--- Materials provided Enclosed Below ---
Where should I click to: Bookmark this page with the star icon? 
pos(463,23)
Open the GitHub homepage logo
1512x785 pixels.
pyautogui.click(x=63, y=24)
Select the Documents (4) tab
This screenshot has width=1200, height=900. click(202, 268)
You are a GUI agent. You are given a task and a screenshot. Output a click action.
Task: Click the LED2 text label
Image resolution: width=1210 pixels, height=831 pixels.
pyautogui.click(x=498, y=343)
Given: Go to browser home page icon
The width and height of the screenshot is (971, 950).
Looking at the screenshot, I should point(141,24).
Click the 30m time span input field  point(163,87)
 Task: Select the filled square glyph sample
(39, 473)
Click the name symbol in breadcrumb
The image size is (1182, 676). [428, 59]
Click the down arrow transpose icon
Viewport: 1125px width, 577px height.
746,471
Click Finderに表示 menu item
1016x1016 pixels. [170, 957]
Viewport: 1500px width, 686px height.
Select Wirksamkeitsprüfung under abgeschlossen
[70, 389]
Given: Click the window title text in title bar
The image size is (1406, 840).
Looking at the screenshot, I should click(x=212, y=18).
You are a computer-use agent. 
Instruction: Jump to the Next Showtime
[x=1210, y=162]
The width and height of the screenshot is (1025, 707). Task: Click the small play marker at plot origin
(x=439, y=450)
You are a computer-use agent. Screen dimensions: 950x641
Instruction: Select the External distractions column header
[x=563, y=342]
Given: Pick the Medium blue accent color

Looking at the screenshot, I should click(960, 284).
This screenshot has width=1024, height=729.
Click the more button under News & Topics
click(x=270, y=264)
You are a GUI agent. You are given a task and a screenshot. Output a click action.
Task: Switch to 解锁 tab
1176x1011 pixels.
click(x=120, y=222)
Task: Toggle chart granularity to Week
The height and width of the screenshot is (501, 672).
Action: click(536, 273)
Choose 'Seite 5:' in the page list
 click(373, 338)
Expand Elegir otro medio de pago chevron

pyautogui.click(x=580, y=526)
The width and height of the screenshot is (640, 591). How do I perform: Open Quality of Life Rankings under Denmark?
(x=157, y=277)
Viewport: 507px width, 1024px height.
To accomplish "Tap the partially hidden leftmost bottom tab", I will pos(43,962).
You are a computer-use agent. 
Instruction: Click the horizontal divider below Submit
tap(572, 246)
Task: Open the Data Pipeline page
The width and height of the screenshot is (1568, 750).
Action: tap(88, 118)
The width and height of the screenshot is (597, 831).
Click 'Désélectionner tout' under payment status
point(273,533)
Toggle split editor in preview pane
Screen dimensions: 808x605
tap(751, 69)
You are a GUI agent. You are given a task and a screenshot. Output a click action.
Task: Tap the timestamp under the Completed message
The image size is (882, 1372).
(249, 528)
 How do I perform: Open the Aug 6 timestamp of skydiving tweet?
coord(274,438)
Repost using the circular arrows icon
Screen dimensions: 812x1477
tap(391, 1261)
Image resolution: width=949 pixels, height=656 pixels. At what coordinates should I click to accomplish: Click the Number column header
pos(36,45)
--- End of Enclosed Materials provided ---
» Prompt:
Transcribe the lines above between the line holding "Task: Click the LED2 text label" and the line holding "Click the 30m", inclusive, exactly as they stand and with nothing added.

» Solution for this task:
Task: Click the LED2 text label
Image resolution: width=1210 pixels, height=831 pixels.
pyautogui.click(x=498, y=343)
Given: Go to browser home page icon
The width and height of the screenshot is (971, 950).
Looking at the screenshot, I should point(141,24).
Click the 30m time span input field  point(163,87)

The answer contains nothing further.